Assignment
Within the material below, locate the line with "Task: Select the 2G Only radio button" and the line with "Screen dimensions: 600x667", then return those two lines and all lines between them, exactly as written.

________________

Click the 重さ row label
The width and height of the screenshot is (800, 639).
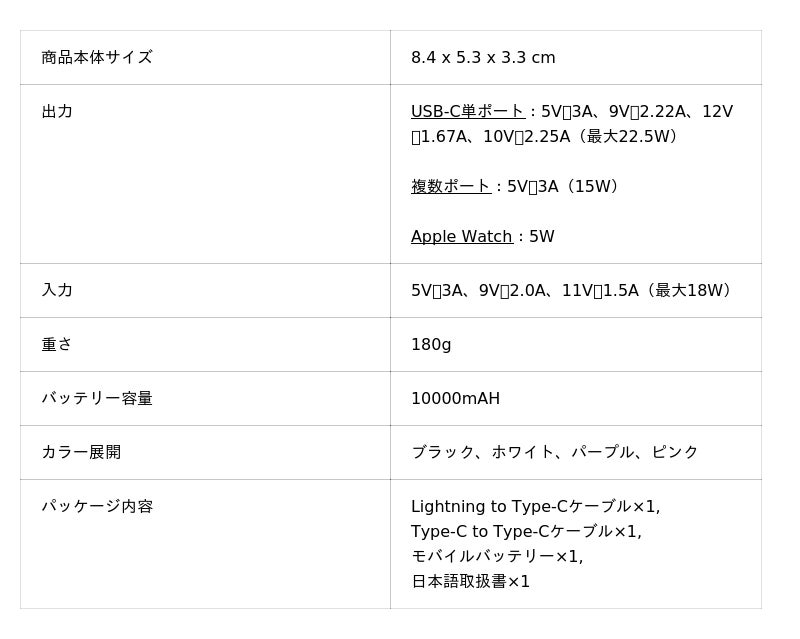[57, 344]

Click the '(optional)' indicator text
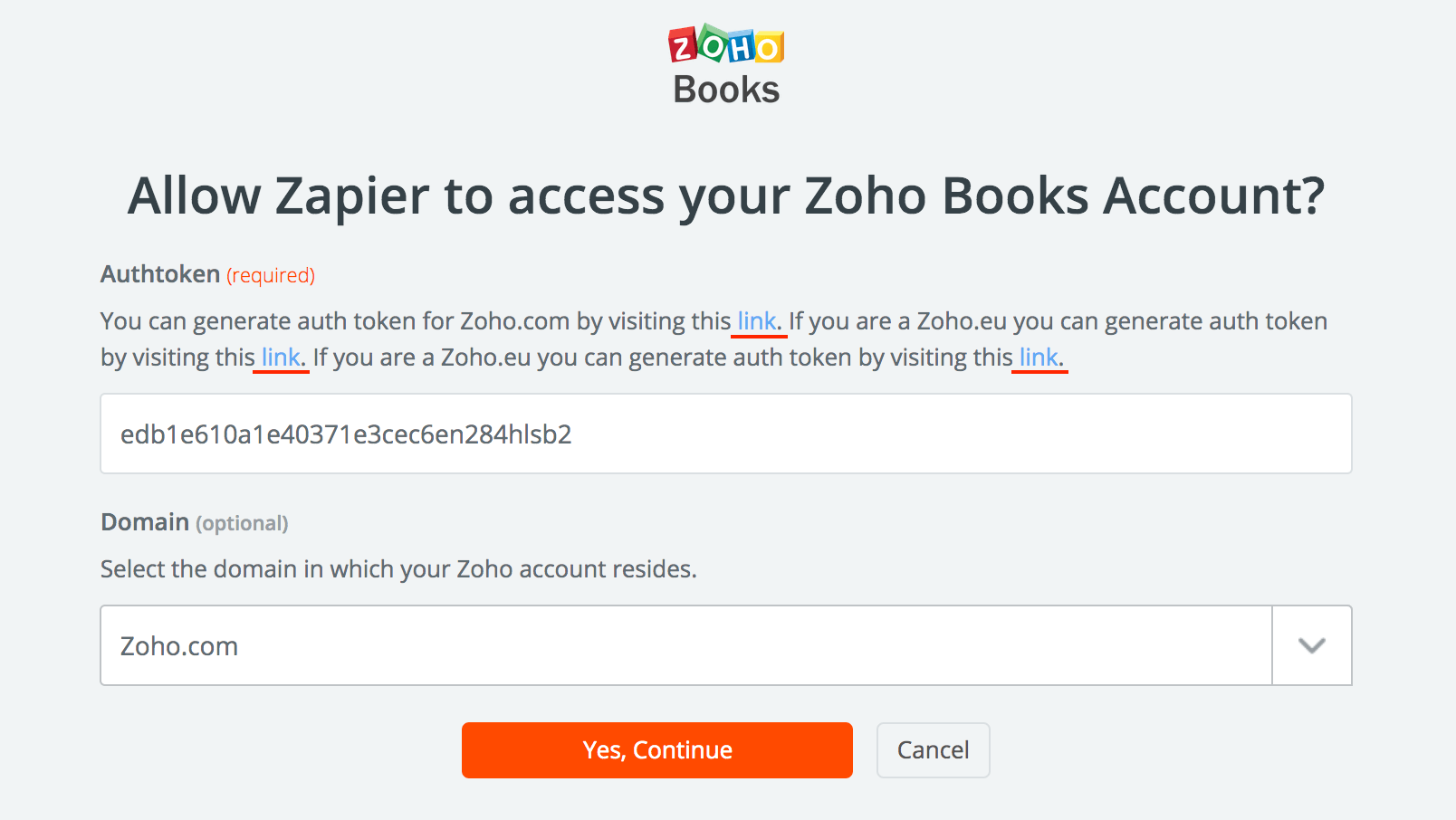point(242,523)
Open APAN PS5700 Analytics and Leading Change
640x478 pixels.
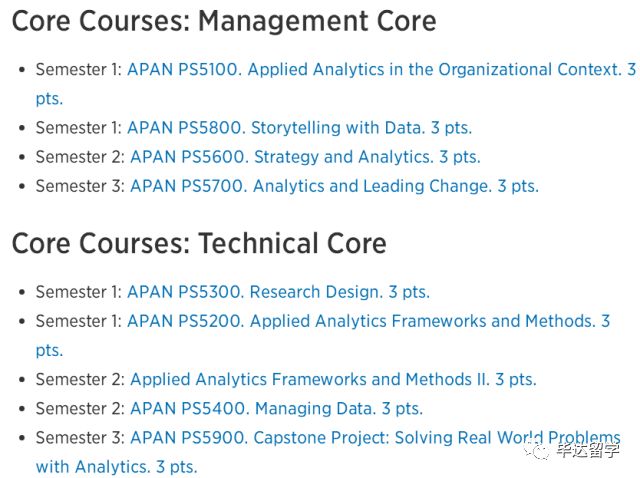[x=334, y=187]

________________

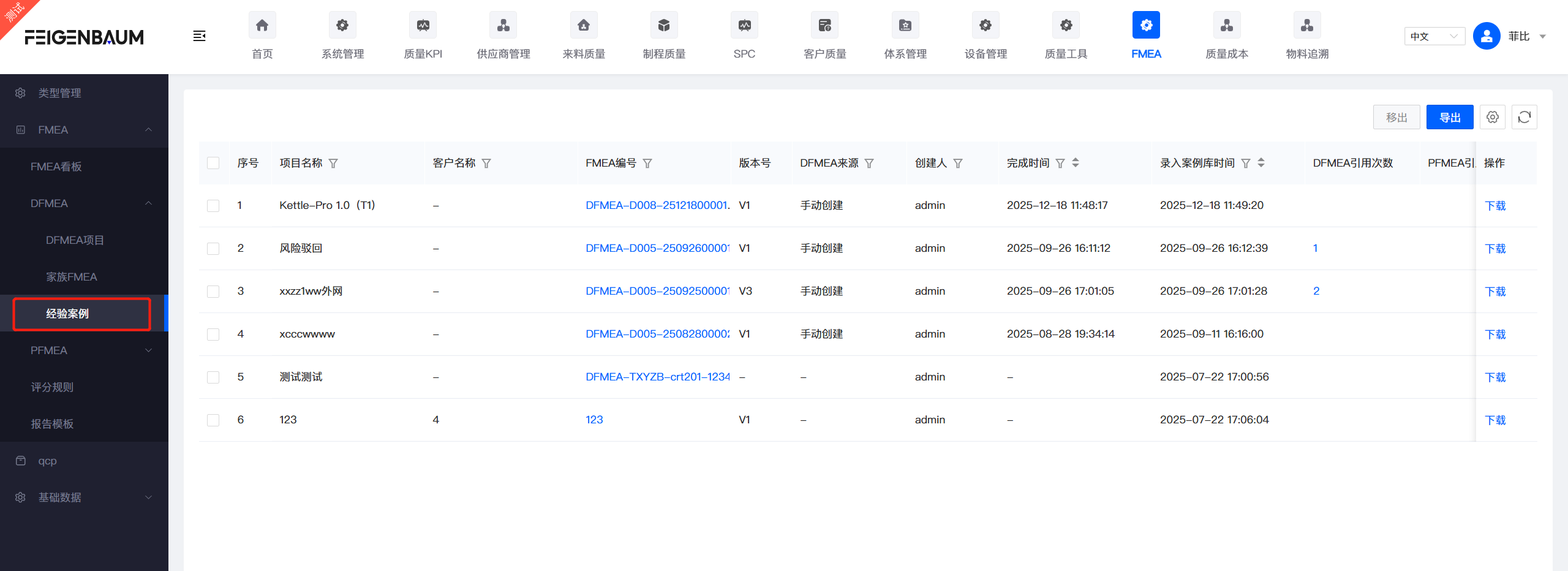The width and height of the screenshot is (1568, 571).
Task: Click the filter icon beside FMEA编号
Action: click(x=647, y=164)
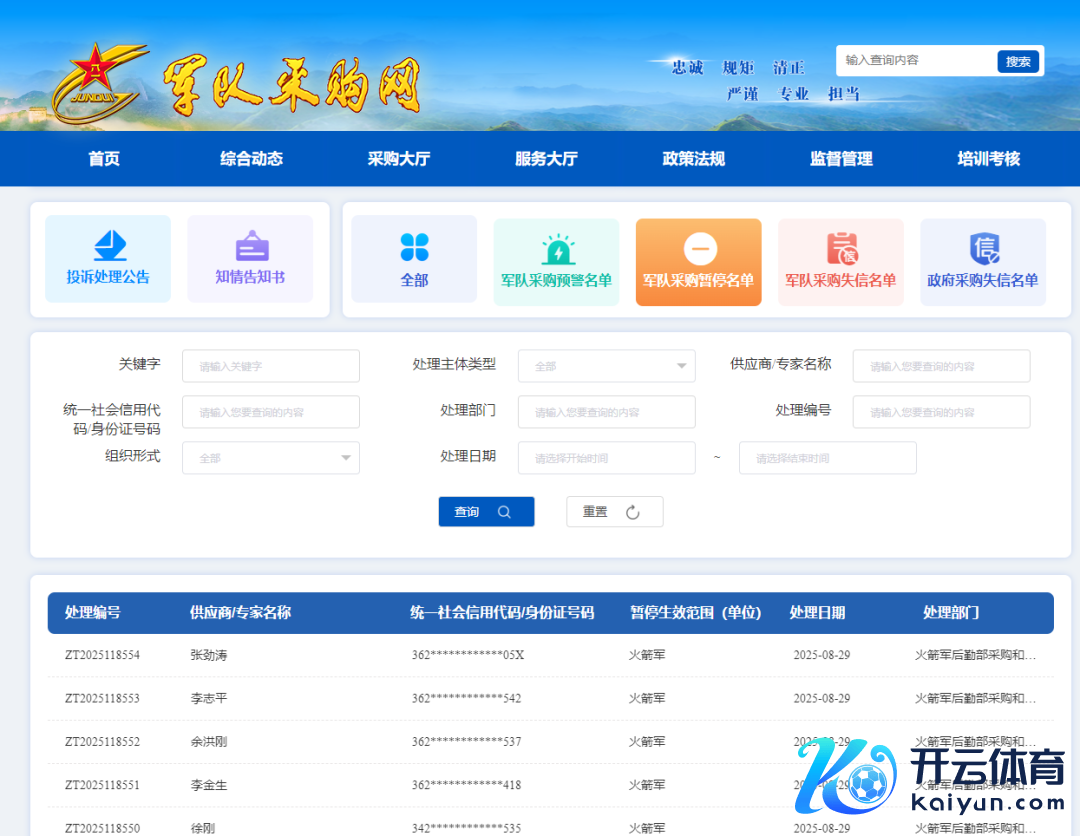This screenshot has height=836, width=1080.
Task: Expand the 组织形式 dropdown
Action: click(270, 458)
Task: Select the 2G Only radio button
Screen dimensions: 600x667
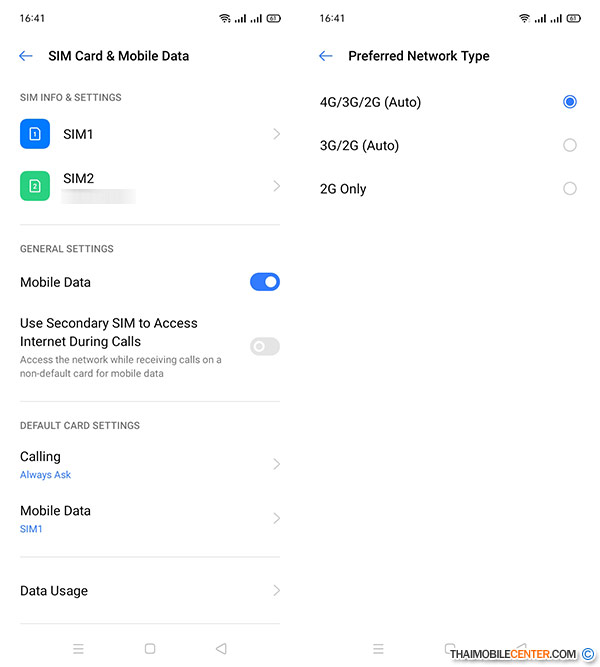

________________

Output below
Task: Select the 2G Only radio button
Screen dimensions: 600x667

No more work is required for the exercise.